Crap. It's almost 4:00 already.  My voice is nowhere near warmed up.  There's no time for a costume fitting.  I tell Kim I'm going to go for a drive, because it's the best place I can think of to get away from the house to do some singing warmups.  While I'm driving, I get  call from the costume designer, asking for my sizes.  I get a call from the stage manager, the final confirmation that yes, I'll be doing the show that night, can I get to the theater soon to go through blocking and choreography.  I call a friend and ask her to bring some foodstuffs to the theater for me because I haven't got any time to eat at home.  In case you can't guess, everything's pretty much a whirlwind at this point.  I come home, grab my clothes for the evening, and get to the theater.

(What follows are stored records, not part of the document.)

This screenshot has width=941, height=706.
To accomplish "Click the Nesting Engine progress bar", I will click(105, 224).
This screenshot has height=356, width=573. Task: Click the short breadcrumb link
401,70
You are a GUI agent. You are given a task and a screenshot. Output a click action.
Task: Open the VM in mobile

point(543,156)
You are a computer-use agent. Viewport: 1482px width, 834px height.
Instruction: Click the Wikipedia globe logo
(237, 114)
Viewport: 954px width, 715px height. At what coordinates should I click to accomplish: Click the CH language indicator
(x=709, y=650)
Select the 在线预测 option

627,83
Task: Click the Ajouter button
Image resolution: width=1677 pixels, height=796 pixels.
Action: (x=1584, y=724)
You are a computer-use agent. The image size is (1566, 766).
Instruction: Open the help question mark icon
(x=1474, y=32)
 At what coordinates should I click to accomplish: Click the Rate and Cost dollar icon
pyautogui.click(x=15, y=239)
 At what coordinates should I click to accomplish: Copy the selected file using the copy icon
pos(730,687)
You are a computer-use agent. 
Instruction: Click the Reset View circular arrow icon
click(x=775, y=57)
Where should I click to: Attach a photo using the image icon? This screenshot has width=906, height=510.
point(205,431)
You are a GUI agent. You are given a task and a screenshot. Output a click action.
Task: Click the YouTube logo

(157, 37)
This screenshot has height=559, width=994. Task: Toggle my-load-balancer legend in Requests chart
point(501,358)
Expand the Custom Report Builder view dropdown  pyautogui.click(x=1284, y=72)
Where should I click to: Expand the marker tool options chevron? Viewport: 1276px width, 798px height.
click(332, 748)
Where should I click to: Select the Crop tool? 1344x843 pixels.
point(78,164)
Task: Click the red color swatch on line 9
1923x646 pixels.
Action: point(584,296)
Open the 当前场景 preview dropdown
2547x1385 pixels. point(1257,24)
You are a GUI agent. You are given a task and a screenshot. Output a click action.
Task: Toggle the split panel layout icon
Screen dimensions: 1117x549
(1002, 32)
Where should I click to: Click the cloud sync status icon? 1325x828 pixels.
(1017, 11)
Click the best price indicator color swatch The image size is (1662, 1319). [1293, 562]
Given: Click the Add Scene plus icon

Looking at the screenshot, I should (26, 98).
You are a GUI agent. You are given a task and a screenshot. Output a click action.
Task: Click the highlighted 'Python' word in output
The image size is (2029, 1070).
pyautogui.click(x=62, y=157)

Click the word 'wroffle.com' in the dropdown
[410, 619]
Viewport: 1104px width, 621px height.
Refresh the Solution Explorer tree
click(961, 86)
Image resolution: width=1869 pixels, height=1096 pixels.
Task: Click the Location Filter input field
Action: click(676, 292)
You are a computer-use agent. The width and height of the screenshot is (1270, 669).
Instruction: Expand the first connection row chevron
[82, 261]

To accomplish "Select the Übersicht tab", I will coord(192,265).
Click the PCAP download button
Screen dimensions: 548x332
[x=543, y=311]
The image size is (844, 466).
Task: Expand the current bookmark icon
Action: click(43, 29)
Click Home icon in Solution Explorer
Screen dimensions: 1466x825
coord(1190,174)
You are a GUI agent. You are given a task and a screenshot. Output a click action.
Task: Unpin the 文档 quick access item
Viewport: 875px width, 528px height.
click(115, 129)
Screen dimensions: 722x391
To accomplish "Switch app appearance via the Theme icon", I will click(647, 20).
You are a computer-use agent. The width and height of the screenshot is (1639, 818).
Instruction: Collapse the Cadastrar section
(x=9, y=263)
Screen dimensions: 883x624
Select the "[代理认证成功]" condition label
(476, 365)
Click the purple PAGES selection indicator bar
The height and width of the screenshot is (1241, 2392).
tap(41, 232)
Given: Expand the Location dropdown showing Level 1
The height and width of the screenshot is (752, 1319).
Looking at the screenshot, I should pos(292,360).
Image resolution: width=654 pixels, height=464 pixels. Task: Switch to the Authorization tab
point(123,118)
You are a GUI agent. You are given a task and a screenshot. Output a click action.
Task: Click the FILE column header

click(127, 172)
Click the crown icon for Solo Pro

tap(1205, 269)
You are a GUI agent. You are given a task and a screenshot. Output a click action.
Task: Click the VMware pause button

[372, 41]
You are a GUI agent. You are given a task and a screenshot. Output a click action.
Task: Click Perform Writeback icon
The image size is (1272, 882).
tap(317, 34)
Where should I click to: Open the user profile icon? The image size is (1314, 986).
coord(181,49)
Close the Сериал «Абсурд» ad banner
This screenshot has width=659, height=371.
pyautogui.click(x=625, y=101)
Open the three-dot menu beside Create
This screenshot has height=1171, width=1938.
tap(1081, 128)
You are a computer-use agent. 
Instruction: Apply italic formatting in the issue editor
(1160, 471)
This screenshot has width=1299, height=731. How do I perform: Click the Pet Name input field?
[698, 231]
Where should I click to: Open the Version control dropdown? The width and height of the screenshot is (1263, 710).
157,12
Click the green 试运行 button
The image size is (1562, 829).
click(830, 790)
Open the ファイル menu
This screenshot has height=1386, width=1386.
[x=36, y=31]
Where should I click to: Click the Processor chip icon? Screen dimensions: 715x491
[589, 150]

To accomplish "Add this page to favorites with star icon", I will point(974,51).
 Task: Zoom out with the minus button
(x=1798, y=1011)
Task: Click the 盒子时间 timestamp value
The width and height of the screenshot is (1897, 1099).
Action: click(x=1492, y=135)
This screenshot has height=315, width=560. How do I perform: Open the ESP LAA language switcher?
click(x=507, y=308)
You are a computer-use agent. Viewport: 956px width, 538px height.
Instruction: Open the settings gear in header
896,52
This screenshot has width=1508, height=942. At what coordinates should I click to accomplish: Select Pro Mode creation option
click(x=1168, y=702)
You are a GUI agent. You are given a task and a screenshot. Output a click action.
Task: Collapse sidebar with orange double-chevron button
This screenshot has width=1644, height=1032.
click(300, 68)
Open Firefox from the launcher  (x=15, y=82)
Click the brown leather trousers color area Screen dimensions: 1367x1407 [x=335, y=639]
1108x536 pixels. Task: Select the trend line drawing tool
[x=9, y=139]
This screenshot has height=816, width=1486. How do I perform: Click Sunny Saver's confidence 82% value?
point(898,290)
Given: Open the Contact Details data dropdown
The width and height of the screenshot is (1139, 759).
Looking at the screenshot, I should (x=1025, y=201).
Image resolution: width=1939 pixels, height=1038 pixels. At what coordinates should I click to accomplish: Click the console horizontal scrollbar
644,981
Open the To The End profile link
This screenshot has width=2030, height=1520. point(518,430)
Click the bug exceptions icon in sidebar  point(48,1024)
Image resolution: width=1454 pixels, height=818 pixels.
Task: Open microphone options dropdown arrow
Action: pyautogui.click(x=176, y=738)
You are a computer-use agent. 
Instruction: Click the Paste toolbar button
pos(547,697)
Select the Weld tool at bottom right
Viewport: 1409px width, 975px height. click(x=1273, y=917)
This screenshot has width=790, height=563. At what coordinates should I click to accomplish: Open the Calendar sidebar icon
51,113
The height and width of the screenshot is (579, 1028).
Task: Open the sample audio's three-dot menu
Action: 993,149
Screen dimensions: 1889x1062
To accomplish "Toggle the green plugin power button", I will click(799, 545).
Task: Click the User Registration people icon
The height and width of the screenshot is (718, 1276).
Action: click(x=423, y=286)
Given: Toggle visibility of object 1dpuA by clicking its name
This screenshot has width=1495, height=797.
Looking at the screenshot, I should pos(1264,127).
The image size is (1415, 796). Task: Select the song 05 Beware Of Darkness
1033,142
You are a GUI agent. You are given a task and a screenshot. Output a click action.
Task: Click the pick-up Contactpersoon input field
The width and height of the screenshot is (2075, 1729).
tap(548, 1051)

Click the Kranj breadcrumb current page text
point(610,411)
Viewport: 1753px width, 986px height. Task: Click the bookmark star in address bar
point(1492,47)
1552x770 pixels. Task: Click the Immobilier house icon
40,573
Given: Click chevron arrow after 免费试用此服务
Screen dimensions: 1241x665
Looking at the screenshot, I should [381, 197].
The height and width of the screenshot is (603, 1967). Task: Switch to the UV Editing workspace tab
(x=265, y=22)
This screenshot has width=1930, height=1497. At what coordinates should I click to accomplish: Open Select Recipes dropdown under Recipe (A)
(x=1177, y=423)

Look, I'm not going to say I was perfect. I will say I was good.  I was never hopelessly lost.  A cast member occasionally had to move me into the right spot (I only remember this happening twice, and once it was totally in character anyway).  I nailed the hard choreography, but tripped up a bit in one of the easier songs.  (I was later told I did just as well with the dance as the actor I replaced usually did)  And once I left my jacket on the wrong side of the stage. I was pretty mad at myself for that one.  The worst blunder of the night came at the very end of the curtain call.  I realized I'd always been so focused on the show and the dance that I'd never worried much about what to do at the curtain call.  Somehow, some way, I totally missed doing The Pose.  Oh well.  I'd done pretty darn well given the circumstances.

That was probably the most fun I ever had in a single six-hour stretch at the Players.